> The task:
Pick each line containing the word "computer" out of the data below.

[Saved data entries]
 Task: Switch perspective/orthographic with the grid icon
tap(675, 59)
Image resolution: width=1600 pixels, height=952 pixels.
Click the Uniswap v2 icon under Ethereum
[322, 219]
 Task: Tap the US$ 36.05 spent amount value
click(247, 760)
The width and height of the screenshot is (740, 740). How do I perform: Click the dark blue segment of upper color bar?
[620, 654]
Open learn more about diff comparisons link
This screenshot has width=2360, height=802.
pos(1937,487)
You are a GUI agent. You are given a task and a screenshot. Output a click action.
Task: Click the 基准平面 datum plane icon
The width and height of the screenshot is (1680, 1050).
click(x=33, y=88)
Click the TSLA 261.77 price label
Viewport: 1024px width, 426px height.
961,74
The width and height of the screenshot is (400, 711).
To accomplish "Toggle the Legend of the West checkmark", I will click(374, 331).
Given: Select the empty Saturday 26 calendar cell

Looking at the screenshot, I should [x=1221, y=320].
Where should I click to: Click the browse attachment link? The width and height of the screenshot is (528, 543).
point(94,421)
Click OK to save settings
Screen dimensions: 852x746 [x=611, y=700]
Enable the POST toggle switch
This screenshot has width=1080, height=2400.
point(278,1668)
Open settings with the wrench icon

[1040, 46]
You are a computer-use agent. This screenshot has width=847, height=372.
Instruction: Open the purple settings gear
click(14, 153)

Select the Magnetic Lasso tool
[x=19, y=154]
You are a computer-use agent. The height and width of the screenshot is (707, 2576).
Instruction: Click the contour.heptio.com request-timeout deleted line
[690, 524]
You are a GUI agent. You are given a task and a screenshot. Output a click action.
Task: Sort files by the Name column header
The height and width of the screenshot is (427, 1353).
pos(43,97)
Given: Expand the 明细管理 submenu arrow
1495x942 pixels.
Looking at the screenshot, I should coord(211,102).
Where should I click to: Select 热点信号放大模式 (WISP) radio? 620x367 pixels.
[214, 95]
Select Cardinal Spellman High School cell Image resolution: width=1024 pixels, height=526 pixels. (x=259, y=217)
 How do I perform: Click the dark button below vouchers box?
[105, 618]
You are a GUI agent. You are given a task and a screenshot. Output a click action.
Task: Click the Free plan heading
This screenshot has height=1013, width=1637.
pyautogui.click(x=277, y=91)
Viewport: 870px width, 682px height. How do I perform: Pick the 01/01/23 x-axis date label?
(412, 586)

> Written solution:
You are a computer-use agent. This screenshot has width=847, height=372.
You are a computer-use agent. The height and width of the screenshot is (707, 2576).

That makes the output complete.